Basta con l’essere omologati alla società degli individualismi,in cui conta e ha senso solo la realizzazione personale e non il bene comune.
E’ riduttivo pensare che l’impegno sociale dei cattolici possa limitarsi ad una semplice testimonianza o a collaborare per cambiare le storture della società. Certo la fede non pretende di imbrigliare in un rigido schema i contenuti sociali e politici,consapevole che costruire il bene comune impone di verificare la presenza di situazioni non perfette e mutevoli, anche contro la logica cristiana.
Possono portare i credenti una boccata di aria pulita,possono risvegliare menti e cuori ai più alti valori,possono attraverso la costanza,la perseveranza,la radicalità di scelte migliorare questo mondo.
Ma se poi anche coloro che si dicono cristiani di fronte ai ritornelli degli immigrati invasori o allo ius soli si tirano indietro,per calcoli politici,rinnegano quell’idea preziosa che è la politica per i credenti.Dobbiamo imparare a gestire ovunque con efficienza, solidarietà, rigore e lungimiranza le migliaia di richiedenti asilo che giungono sulle nostre coste, ma questo nulla c’entra con il diritto alla piena cittadinanza di chi da tempo in Italia regolarmente vive, studia, lavora e contribuisce e ancor meno con le politiche a sostegno delle famiglie con figli e dei vecchi e nuovi poveri.

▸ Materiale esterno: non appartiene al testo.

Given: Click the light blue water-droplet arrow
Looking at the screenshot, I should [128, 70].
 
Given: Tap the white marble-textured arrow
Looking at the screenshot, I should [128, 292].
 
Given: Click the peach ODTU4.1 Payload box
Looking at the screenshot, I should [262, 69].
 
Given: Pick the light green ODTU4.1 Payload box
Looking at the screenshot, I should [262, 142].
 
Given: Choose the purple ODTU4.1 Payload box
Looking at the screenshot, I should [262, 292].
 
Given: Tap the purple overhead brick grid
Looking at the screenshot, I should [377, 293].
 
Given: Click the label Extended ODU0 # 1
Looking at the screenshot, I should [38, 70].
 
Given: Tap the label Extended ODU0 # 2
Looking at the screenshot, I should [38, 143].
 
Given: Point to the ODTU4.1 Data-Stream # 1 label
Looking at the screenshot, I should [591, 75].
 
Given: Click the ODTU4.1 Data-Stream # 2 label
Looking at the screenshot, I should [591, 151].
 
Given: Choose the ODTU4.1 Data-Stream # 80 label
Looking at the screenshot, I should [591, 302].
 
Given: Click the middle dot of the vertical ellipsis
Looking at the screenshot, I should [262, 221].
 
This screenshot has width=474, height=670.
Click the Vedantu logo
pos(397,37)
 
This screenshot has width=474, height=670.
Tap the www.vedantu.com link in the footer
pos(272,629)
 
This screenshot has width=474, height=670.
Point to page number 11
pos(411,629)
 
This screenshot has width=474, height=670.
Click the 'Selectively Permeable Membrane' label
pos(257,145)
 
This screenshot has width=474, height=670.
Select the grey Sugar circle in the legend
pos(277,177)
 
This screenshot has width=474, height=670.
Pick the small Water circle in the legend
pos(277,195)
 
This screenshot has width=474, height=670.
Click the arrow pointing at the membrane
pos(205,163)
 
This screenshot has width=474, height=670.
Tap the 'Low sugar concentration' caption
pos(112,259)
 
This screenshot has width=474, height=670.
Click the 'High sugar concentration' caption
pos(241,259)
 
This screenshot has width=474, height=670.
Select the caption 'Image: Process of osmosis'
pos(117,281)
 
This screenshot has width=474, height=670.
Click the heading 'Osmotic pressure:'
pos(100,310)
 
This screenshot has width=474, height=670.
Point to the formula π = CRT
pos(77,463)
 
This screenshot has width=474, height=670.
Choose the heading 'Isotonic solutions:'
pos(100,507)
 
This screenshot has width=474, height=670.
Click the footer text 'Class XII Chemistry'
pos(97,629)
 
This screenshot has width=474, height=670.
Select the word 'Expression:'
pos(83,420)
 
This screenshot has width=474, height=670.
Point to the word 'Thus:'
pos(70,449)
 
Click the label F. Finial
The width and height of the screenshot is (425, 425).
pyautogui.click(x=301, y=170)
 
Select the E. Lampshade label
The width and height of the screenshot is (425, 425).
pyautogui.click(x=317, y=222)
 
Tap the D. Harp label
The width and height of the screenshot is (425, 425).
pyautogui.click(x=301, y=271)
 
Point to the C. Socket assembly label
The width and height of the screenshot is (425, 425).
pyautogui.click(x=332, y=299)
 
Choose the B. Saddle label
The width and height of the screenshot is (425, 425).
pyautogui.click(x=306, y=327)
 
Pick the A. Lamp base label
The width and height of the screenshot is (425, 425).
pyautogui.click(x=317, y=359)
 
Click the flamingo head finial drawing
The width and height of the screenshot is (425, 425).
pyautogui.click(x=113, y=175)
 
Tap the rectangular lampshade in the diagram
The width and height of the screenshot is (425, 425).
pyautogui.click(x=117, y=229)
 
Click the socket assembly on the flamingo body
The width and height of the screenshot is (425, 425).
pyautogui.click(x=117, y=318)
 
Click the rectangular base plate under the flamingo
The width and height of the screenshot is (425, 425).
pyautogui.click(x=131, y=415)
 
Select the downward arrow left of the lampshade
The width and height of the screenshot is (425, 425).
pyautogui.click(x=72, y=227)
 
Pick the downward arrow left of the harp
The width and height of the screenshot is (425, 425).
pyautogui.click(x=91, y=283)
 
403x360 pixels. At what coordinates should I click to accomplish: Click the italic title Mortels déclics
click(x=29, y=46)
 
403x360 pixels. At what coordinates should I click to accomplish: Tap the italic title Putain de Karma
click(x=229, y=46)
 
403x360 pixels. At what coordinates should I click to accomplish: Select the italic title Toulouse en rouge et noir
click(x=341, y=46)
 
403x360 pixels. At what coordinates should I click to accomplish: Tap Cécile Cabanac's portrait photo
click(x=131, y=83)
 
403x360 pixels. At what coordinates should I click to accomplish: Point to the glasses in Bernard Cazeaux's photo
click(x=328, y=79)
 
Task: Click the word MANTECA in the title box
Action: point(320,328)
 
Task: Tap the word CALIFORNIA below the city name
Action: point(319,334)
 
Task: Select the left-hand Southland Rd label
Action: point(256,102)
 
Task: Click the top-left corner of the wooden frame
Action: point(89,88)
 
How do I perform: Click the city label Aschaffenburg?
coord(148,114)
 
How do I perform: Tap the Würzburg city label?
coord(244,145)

Però attenzione ad arrivare lì, nelle Istituzioni, al potere e dimenticare le ragioni sottese a quell’impegno,le idee e i programmi che erano alla base, a quello sporcarsi le mani. Già nel 1918,il laico Antonio Gramsci denunciava questo rischio,questa incoerenza,questa doppiezza farisaica di coloro che arrivano al potere.” L’Italia è il Paese dove si è sempre verificato questo fenomeno curioso:gli uomini politici arrivando al potere,hanno immediatamente rinnegato le idee e i programmi d’azione propugnati da semplici cittadini.”